• Work to complete
Reproduce the records that follow exactly as they appear.
━━━━━ Study material ━━━━━
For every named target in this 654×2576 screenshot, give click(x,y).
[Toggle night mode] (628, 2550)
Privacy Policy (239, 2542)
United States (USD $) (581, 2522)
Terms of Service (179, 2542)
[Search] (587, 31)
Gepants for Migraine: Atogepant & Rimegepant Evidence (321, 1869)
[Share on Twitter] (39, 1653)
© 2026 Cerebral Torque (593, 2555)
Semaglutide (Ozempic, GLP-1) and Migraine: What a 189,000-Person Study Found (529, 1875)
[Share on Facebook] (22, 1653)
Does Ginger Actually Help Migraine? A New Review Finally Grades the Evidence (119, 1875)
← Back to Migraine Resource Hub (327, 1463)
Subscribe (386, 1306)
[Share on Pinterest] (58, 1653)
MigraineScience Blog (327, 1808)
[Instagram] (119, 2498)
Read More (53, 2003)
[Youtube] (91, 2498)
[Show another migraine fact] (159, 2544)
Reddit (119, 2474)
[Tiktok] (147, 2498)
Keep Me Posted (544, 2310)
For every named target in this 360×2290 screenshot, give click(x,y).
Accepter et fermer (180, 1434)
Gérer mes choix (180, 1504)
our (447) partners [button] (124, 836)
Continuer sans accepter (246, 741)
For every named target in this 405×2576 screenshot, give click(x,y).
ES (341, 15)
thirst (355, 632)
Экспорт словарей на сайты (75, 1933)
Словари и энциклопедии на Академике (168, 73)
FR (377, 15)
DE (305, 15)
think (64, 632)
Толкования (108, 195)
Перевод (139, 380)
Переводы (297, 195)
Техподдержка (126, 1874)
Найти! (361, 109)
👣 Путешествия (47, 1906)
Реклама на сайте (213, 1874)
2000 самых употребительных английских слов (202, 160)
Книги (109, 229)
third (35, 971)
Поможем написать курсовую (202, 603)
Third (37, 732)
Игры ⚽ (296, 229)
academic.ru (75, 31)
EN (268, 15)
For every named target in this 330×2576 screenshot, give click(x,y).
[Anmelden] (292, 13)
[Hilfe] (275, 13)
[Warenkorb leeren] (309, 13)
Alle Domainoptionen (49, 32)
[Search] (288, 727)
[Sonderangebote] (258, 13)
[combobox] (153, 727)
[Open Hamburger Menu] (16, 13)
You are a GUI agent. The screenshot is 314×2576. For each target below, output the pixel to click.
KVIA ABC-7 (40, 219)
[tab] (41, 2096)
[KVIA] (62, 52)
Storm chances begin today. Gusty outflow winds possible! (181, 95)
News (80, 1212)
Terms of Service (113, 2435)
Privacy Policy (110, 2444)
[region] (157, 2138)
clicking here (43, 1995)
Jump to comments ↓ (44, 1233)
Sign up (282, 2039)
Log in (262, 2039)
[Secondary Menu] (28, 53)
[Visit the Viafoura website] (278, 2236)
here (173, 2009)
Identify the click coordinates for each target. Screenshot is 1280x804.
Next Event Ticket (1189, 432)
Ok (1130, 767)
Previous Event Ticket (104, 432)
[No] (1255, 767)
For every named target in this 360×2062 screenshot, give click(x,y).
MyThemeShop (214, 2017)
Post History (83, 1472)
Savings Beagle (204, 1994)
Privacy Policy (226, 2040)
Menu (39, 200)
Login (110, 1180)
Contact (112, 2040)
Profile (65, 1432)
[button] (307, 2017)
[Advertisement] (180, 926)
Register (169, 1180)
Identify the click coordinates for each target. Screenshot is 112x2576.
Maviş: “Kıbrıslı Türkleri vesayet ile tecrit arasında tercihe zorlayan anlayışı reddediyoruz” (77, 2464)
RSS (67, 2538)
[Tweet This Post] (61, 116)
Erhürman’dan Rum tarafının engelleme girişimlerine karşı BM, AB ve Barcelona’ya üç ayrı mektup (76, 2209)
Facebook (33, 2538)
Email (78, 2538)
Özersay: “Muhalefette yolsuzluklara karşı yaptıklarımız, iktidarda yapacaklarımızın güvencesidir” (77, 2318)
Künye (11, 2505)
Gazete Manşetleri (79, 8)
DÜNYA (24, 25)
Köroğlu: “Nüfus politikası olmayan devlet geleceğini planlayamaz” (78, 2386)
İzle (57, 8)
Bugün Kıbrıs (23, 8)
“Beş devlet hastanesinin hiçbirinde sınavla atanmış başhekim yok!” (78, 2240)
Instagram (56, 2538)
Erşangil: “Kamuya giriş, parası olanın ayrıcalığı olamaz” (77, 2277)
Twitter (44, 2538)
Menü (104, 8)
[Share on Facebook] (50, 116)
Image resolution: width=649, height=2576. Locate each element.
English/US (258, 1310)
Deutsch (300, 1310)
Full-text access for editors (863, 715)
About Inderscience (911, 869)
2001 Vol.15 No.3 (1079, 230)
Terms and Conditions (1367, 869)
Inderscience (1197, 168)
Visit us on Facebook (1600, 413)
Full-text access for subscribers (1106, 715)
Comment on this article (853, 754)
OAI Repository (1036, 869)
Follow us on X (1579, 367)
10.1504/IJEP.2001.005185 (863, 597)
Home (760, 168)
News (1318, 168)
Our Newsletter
━━━━━
• Response for this exercise
For every named target in this 654×2576 screenshot, give click(x,y).
[Toggle night mode] (628, 2550)
Privacy Policy (239, 2542)
United States (USD $) (581, 2522)
Terms of Service (179, 2542)
[Search] (587, 31)
Gepants for Migraine: Atogepant & Rimegepant Evidence (321, 1869)
[Share on Twitter] (39, 1653)
© 2026 Cerebral Torque (593, 2555)
Semaglutide (Ozempic, GLP-1) and Migraine: What a 189,000-Person Study Found (529, 1875)
[Share on Facebook] (22, 1653)
Does Ginger Actually Help Migraine? A New Review Finally Grades the Evidence (119, 1875)
← Back to Migraine Resource Hub (327, 1463)
Subscribe (386, 1306)
[Share on Pinterest] (58, 1653)
MigraineScience Blog (327, 1808)
[Instagram] (119, 2498)
Read More (53, 2003)
[Youtube] (91, 2498)
[Show another migraine fact] (159, 2544)
Reddit (119, 2474)
[Tiktok] (147, 2498)
Keep Me Posted (544, 2310)
For every named target in this 360×2290 screenshot, give click(x,y).
Accepter et fermer (180, 1434)
Gérer mes choix (180, 1504)
our (447) partners [button] (124, 836)
Continuer sans accepter (246, 741)
For every named target in this 405×2576 screenshot, give click(x,y).
ES (341, 15)
thirst (355, 632)
Экспорт словарей на сайты (75, 1933)
Словари и энциклопедии на Академике (168, 73)
FR (377, 15)
DE (305, 15)
think (64, 632)
Толкования (108, 195)
Перевод (139, 380)
Переводы (297, 195)
Техподдержка (126, 1874)
Найти! (361, 109)
👣 Путешествия (47, 1906)
Реклама на сайте (213, 1874)
2000 самых употребительных английских слов (202, 160)
Книги (109, 229)
third (35, 971)
Поможем написать курсовую (202, 603)
Third (37, 732)
Игры ⚽ (296, 229)
academic.ru (75, 31)
EN (268, 15)
For every named target in this 330×2576 screenshot, give click(x,y).
[Anmelden] (292, 13)
[Hilfe] (275, 13)
[Warenkorb leeren] (309, 13)
Alle Domainoptionen (49, 32)
[Search] (288, 727)
[Sonderangebote] (258, 13)
[combobox] (153, 727)
[Open Hamburger Menu] (16, 13)
You are a GUI agent. The screenshot is 314×2576. For each target below, output the pixel to click.
KVIA ABC-7 (40, 219)
[tab] (41, 2096)
[KVIA] (62, 52)
Storm chances begin today. Gusty outflow winds possible! (181, 95)
News (80, 1212)
Terms of Service (113, 2435)
Privacy Policy (110, 2444)
[region] (157, 2138)
clicking here (43, 1995)
Jump to comments ↓ (44, 1233)
Sign up (282, 2039)
Log in (262, 2039)
[Secondary Menu] (28, 53)
[Visit the Viafoura website] (278, 2236)
here (173, 2009)
Identify the click coordinates for each target. Screenshot is 1280x804.
Next Event Ticket (1189, 432)
Ok (1130, 767)
Previous Event Ticket (104, 432)
[No] (1255, 767)
For every named target in this 360×2062 screenshot, give click(x,y).
MyThemeShop (214, 2017)
Post History (83, 1472)
Savings Beagle (204, 1994)
Privacy Policy (226, 2040)
Menu (39, 200)
Login (110, 1180)
Contact (112, 2040)
Profile (65, 1432)
[button] (307, 2017)
[Advertisement] (180, 926)
Register (169, 1180)
Identify the click coordinates for each target. Screenshot is 112x2576.
Maviş: “Kıbrıslı Türkleri vesayet ile tecrit arasında tercihe zorlayan anlayışı reddediyoruz” (77, 2464)
RSS (67, 2538)
[Tweet This Post] (61, 116)
Erhürman’dan Rum tarafının engelleme girişimlerine karşı BM, AB ve Barcelona’ya üç ayrı mektup (76, 2209)
Facebook (33, 2538)
Email (78, 2538)
Özersay: “Muhalefette yolsuzluklara karşı yaptıklarımız, iktidarda yapacaklarımızın güvencesidir” (77, 2318)
Künye (11, 2505)
Gazete Manşetleri (79, 8)
DÜNYA (24, 25)
Köroğlu: “Nüfus politikası olmayan devlet geleceğini planlayamaz” (78, 2386)
İzle (57, 8)
Bugün Kıbrıs (23, 8)
“Beş devlet hastanesinin hiçbirinde sınavla atanmış başhekim yok!” (78, 2240)
Instagram (56, 2538)
Erşangil: “Kamuya giriş, parası olanın ayrıcalığı olamaz” (77, 2277)
Twitter (44, 2538)
Menü (104, 8)
[Share on Facebook] (50, 116)
Image resolution: width=649, height=2576. Locate each element.
English/US (258, 1310)
Deutsch (300, 1310)
Full-text access for editors (863, 715)
About Inderscience (911, 869)
2001 Vol.15 No.3 (1079, 230)
Terms and Conditions (1367, 869)
Inderscience (1197, 168)
Visit us on Facebook (1600, 413)
Full-text access for subscribers (1106, 715)
Comment on this article (853, 754)
OAI Repository (1036, 869)
Follow us on X (1579, 367)
10.1504/IJEP.2001.005185 (863, 597)
Home (760, 168)
News (1318, 168)
Our Newsletter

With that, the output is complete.